▶ **Work item**: From the entries below, please output exactly the lines starting at the one containing "You are a GUI" and ending at the one containing "This screenshot has width=1042, height=540.", both included.

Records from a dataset
★ ★ ★ ★

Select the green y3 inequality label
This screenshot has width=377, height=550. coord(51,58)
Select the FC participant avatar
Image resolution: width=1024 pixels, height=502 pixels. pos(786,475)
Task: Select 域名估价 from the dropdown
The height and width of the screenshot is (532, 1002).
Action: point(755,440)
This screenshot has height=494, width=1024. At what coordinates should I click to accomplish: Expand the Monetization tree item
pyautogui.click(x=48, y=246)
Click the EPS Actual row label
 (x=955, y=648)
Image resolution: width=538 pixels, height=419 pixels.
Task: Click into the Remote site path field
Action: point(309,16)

★ ★ ★ ★

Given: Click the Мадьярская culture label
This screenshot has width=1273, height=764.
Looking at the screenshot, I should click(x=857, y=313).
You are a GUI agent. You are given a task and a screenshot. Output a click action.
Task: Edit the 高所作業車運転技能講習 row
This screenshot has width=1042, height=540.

★ ★ ★ ★

▶ **Your response**:
You are a GUI agent. You are given a task and a screenshot. Output a click action.
Task: Edit the 高所作業車運転技能講習 row
This screenshot has width=1042, height=540.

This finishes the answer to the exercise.